SATA will no longer be improved, we now need u.2 designs for data transport that are designed for storage. This exists, but needs to filter down through industrial application to get to us plebs.
640K ought to be enough for anybody.
I was thinking the same. I would hate to toast a 140 TB drive. I think I'd just sit right down and cry. I'll stick with my 10 TB drives.
This is not meant for human beings. A creature that needs over 140 TB of storage in a single device can definitely afford to run them in some distributed redundancy scheme with hot swaps and just shred failed units. We know they're not worried about being wasteful.
This is for like, Smaug but if he hoarded classic anime and the entirety of Steam or something. Lol
Rebuild time is the big problem with this in a RAID Array. The interface is too slow and you risk losing more drives in the array before the rebuild completes.
Realistically, is that a factor for a Microsoft-sized company, though? I'd be shocked if they only had a single layer of redundancy. Whatever they store is probably replicated between high-availability hosts and datacenters several times, to the point where losing an entire RAID array (or whatever media redundancy scheme they use) is just a small inconvenience.

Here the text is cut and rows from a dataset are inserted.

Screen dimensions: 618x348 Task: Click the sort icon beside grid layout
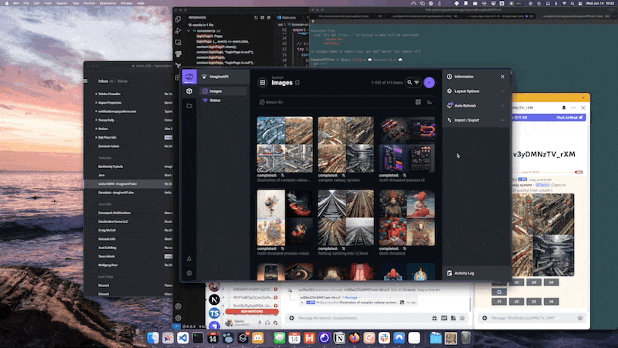point(430,102)
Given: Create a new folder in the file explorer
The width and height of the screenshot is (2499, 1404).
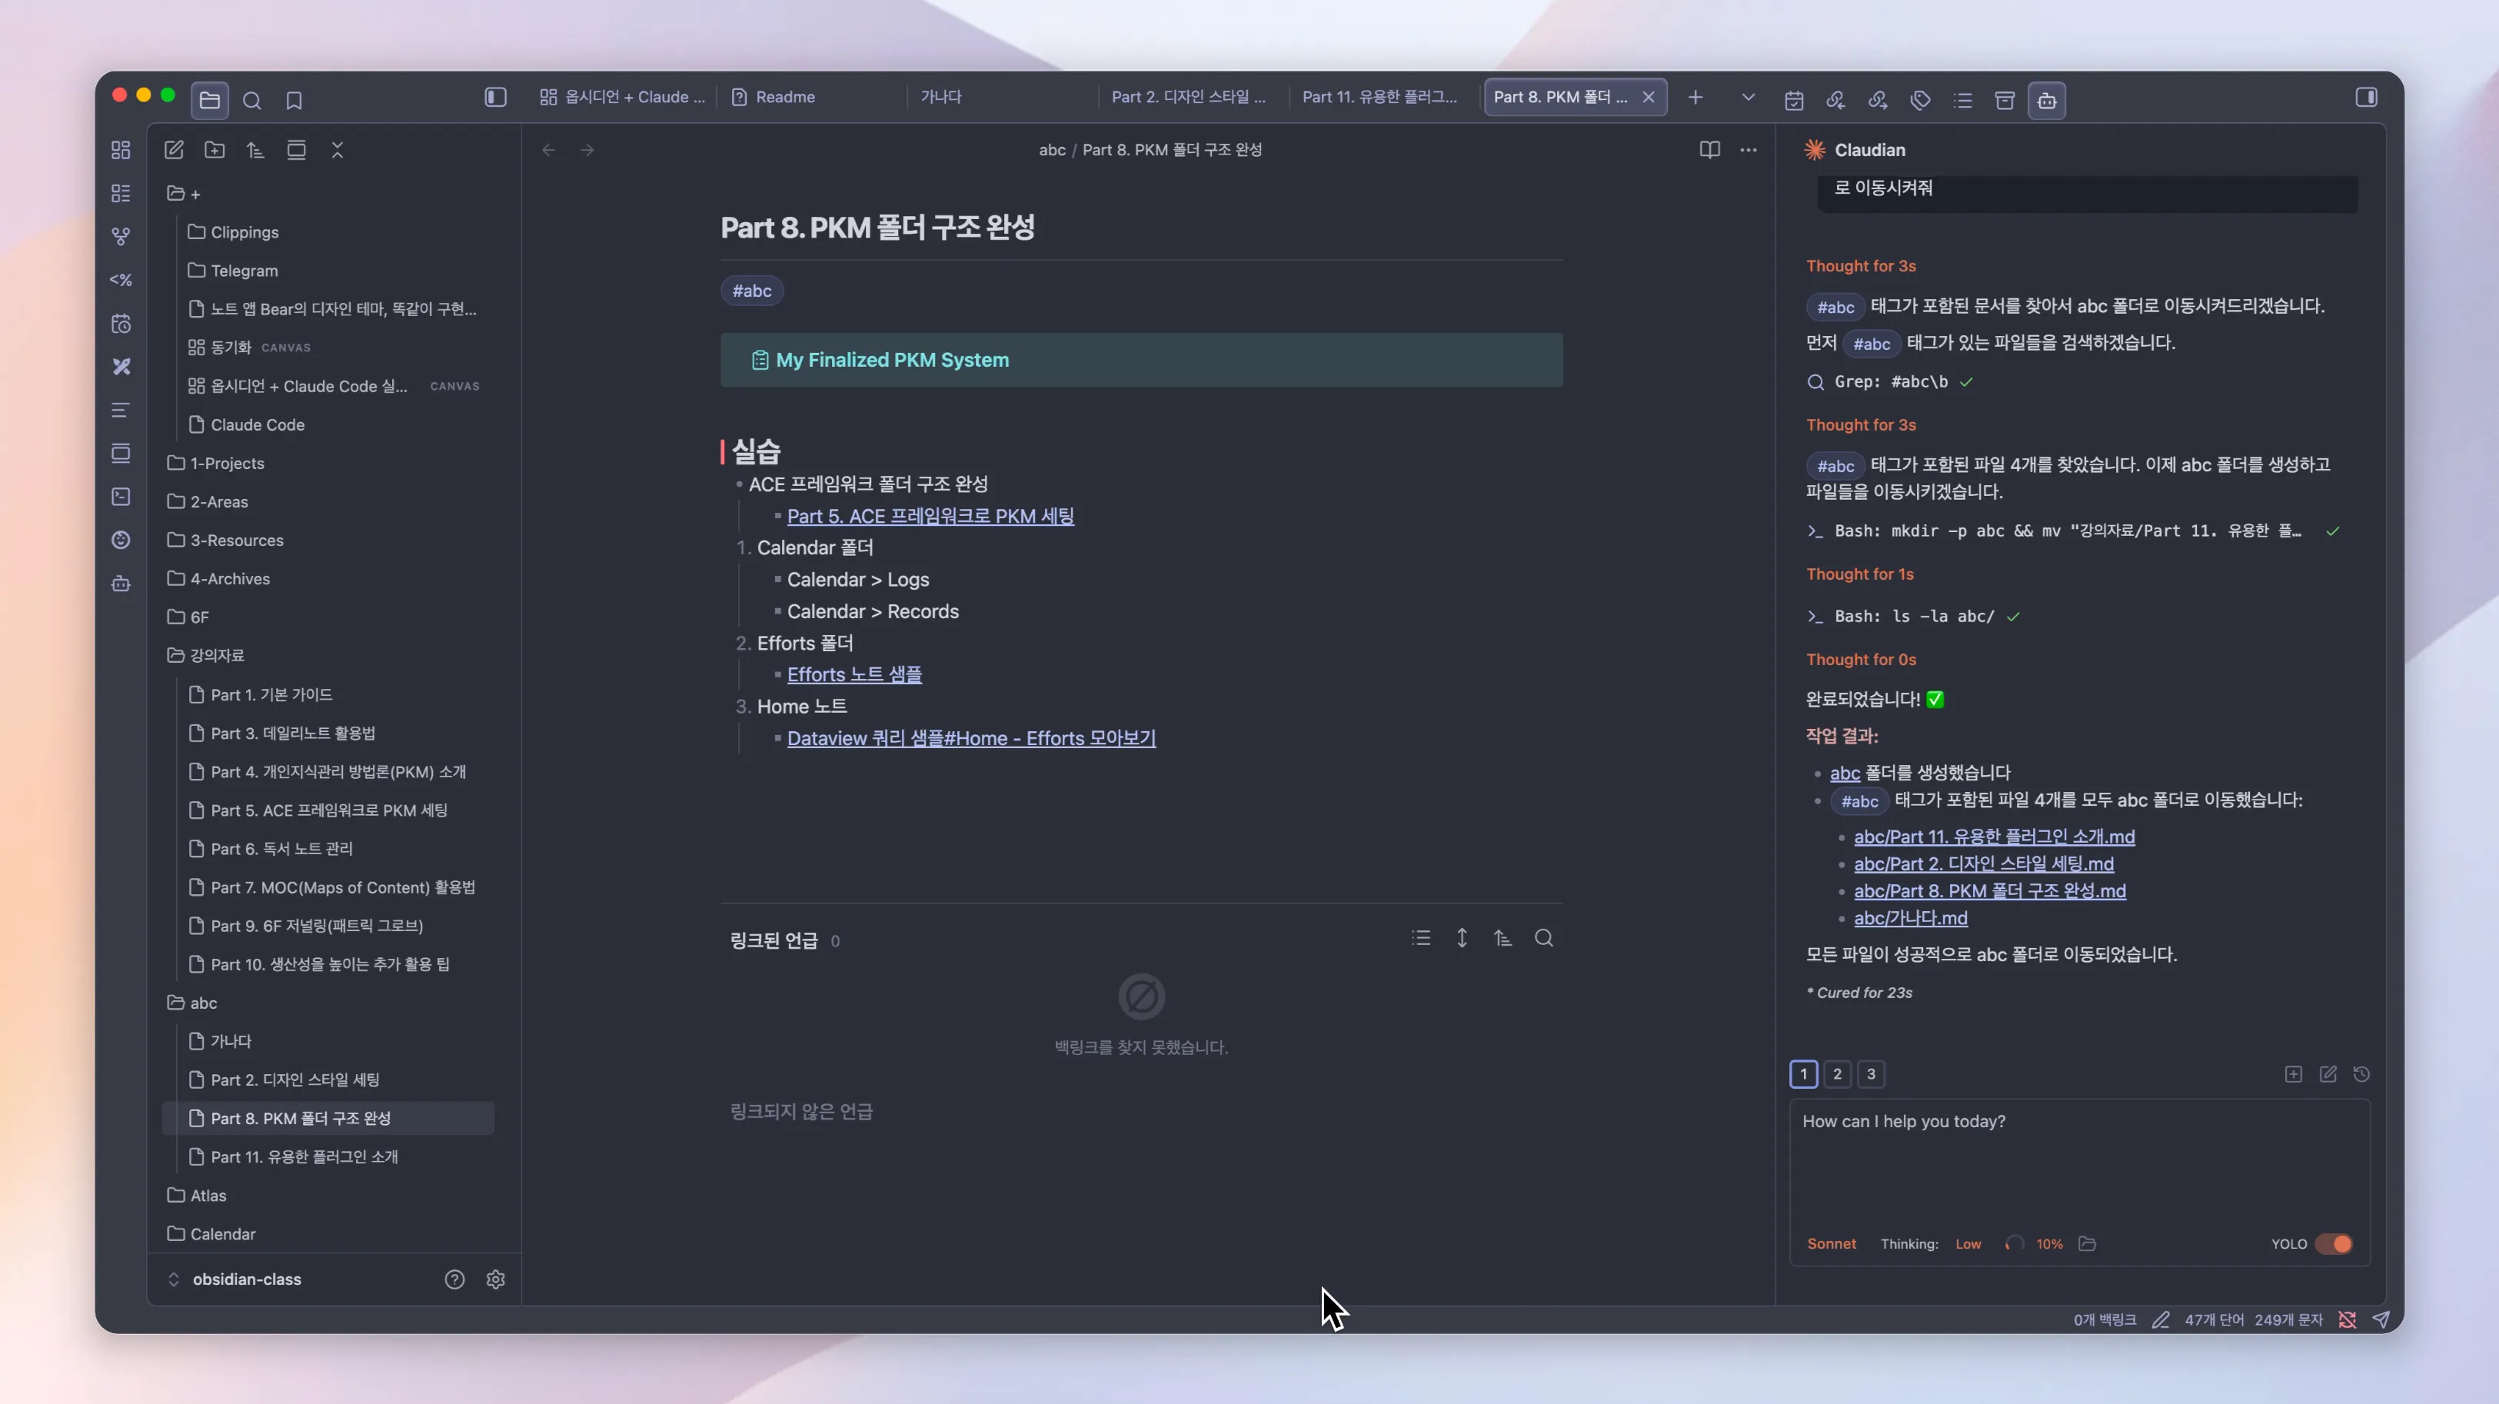Looking at the screenshot, I should point(214,150).
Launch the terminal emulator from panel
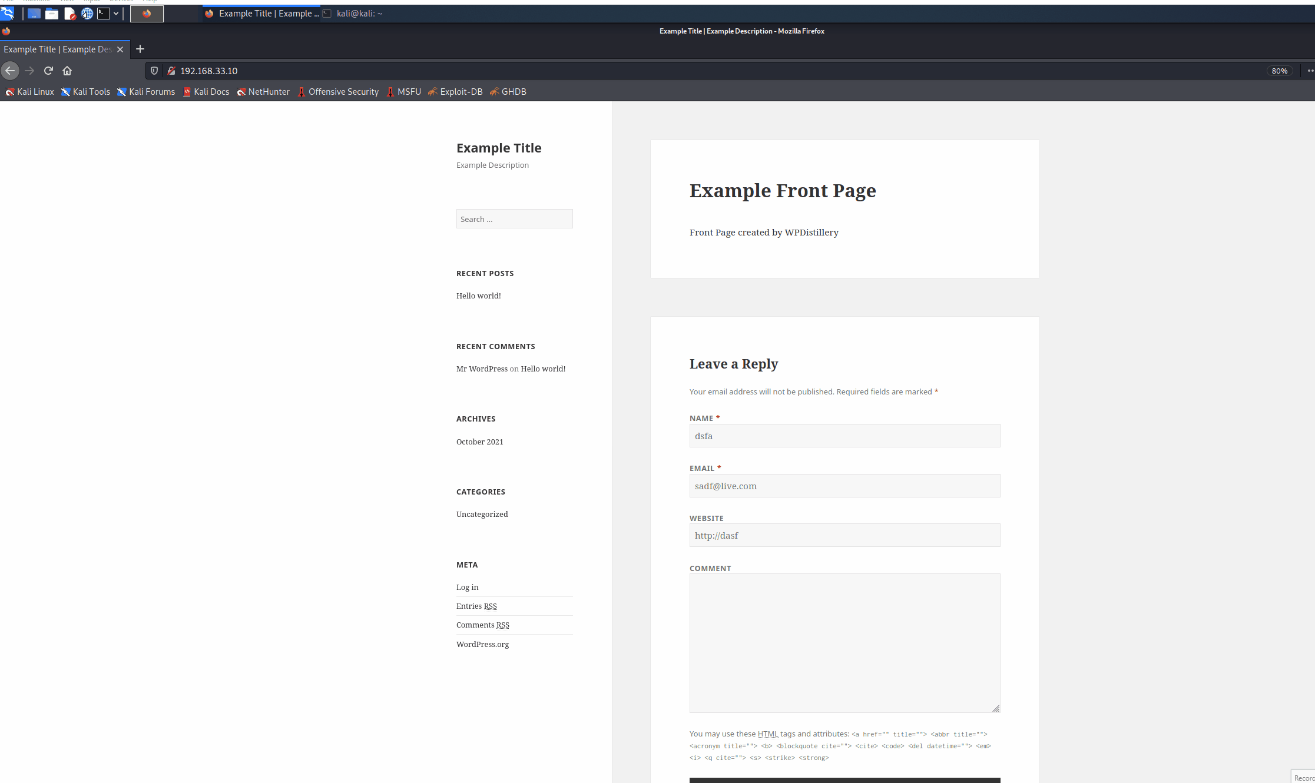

True, but that's going to really be pushing your network links just to recover. Realistically, something like ZFS or a RAID-6 with extra hot spares would help reduce the risks, but it's still a non trivial amount of time. Not to mention the impact to normal usage during that time period.
Network? Nah, the bottleneck is always going to be the drive itself. Storage networks might pass absurd numbers of Gbps, but ideally you'd be resilvering from a drive on the same backplane, and SAS-4 tops out at 24 Gbps, but there's no way you're going to hit that write speed on a single drive. The fastest retail drives don't do more than ~2 Gbps. Even the Seagate Mach.2 only does around twice that due to having two head actuators.
I don't get how a single person would have that much data. I fit my whole life from the first shot I took on a digital camera in 2001... Onto a 4TB drive.
...and even then, two thirds of it is just pirated movies.
Amateur 😀
But seriously I probably have close to 100 TB of music, TV shows, movies, books, audiobooks, pictures, 3d models, magazines, etc.
I need a home for my orphaned podman containers /s
I think this is better targeted to small and medium businesses.
if you run this as a NAS you could easily have all your budd s obsesses files in one place without needing complex networking.